The biggest disadvantage of episode-of-care payment is that it gives no incentive to prevent episodes of care, he said. For a person with heart disease, for example, payment based on care given during heart attack episodes provides no incentive to prevent heart attacks in the first place.

Miller described another payment mode called comprehensive care payment, which makes providers responsible for the number of episodes of care and for the cost of individual episodes. Under this model, a provider is paid to manage a patient’s heart disease, and the payment amount varies according to disease severity. The provider would be responsible both for trying to prevent attacks, as well as for providing care during heart attack episodes, should they occur.

Appropriate Payment Systems

The fee-for-service system is appropriate for immunizations and simple injuries where the goal is to increase the use of services, Miller said. Episode-of-care payments are better suited for conditions, such as hip fractures and labor and delivery, where there is no evidence that episodes are occurring too frequently.

Comprehensive care payments, on the other hand, are ideal for conditions, such as congestive heart failure and other chronic diseases, where the goal should be to reduce the number of episodes and hospitalizations, Miller said.

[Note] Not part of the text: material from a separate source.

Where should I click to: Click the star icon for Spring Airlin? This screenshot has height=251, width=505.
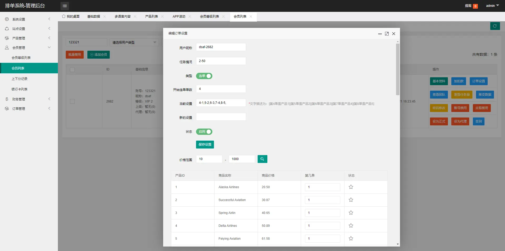[351, 213]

“We can use different payment methods for different kinds of patients,” he said. “It doesn’t have to be one system for everything.”

However, the payment method is only part of the problem. The other issue, Miller said, is payment level.

“Some things we underpay for today, and some things we overpay for,” he said. “Even if we switch to a new payment system, we still have to make sure we are pricing episodes or comprehensive care payments properly.”

Miller also stressed the importance of having all payers change their payment systems, citing the difficulty of asking providers to change the way they deliver care for some patients but not others. He cited several examples across the country where commercial payers are collaborating on new payment systems, and noted that it’s important for Medicare to participate in these kinds of payment reform efforts, as well.